Nothing about the production is accidental. Its timing, at lunchtime instead of in the evening like the (intermittent) UK briefings, is aimed at an audience most likely to be watching daytime television.

Her scaremongering has the greatest impact with people who may well be older, out of work, or vulnerable for other reasons.

Having petrified part of the population with claims about the disease’s transmission, she then morally scolds the rest of us in case we are tempted to defy her rules.

Failed public message

While politically she may have gained much from her broadcasts, in disease management terms her personal ownership of the public message has resulted in failure.

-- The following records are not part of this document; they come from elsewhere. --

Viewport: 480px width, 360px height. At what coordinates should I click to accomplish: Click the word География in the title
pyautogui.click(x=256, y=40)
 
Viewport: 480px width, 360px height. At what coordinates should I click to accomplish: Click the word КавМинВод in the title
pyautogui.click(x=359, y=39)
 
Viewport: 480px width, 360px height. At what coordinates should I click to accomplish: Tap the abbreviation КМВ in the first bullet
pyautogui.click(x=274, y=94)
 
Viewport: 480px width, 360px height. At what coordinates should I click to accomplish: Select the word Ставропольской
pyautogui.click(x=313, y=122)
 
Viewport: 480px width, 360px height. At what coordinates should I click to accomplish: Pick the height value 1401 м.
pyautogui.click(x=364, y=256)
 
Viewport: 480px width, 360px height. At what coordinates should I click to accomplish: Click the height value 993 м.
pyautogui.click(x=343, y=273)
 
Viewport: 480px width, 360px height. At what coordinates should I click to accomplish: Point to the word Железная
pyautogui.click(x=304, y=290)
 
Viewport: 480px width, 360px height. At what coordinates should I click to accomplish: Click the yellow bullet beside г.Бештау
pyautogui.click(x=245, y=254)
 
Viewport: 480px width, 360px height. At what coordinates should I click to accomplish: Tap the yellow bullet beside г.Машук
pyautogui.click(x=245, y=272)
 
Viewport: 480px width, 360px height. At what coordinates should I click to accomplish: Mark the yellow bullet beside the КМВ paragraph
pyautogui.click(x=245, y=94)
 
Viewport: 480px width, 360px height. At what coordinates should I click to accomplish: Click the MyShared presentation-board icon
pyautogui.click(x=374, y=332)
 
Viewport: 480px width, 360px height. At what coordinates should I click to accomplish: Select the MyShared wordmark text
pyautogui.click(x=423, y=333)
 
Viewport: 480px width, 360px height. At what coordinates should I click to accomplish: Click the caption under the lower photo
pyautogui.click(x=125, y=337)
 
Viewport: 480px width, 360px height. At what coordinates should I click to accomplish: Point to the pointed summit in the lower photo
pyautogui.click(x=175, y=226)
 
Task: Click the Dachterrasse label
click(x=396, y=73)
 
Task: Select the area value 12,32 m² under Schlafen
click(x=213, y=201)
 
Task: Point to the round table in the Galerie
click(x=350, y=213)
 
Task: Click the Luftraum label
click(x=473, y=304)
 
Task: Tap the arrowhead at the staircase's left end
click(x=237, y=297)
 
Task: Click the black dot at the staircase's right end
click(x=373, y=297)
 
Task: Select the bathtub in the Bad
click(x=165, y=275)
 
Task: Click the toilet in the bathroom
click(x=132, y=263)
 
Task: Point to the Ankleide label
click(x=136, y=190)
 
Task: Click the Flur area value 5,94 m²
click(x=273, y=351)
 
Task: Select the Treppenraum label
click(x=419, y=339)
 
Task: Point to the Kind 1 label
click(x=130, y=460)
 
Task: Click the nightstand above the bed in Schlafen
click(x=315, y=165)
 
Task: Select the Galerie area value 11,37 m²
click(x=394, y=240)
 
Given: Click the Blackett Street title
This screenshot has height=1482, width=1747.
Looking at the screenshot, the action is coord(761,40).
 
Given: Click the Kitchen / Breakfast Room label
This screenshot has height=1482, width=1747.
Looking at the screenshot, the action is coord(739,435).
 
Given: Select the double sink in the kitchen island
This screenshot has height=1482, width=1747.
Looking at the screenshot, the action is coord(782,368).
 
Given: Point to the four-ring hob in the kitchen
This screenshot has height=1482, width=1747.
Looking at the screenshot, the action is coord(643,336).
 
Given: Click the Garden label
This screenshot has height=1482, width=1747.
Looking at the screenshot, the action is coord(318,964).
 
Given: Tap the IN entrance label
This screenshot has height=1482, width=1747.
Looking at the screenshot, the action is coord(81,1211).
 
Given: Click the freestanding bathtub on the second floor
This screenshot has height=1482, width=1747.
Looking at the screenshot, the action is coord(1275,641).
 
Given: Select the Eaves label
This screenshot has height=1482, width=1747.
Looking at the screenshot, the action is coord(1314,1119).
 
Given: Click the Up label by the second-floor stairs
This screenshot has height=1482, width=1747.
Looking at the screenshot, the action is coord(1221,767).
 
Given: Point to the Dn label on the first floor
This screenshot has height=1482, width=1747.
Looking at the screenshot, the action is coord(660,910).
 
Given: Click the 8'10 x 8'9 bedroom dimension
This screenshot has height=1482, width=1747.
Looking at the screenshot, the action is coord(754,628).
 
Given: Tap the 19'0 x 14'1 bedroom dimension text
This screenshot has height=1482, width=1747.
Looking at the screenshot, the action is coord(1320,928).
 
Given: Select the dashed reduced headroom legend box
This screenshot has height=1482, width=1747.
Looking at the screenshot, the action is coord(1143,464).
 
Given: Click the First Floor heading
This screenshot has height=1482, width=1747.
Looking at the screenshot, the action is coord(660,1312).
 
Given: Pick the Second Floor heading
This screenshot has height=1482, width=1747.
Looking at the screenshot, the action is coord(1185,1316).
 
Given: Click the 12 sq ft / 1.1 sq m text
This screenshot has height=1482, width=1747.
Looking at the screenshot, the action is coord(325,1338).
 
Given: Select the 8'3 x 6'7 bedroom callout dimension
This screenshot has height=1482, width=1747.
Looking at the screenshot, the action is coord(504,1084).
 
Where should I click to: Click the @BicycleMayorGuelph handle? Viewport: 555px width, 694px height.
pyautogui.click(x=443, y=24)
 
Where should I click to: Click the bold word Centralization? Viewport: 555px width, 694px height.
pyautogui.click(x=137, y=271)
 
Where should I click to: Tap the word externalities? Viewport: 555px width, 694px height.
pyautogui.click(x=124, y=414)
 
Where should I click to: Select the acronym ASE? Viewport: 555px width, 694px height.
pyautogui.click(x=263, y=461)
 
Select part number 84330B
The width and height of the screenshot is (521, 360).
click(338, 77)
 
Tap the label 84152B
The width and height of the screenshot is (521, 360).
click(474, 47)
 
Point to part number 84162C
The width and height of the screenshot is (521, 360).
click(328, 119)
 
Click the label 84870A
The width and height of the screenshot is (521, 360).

Apart from Scotland’s Covid outcome being proportionately worse than England’s, most people don’t even know what the Scottish government message is.

According to a poll, 80% of young people couldn’t identify in full Sturgeon’s coronavirus acronym, FACTS, and she has now had to relaunch her public health campaign in the run-up to Christmas.

On Monday she was back on the box, with a warning to anyone considering celebrating the festive period, albeit within the permitted constraints.

The best gift we can give family and friends, she said, was to “keep our distance”. Oh, that she would take her own advice and put a sizeable space between herself and the cameras, not just for Christmas but for the life of this parliament.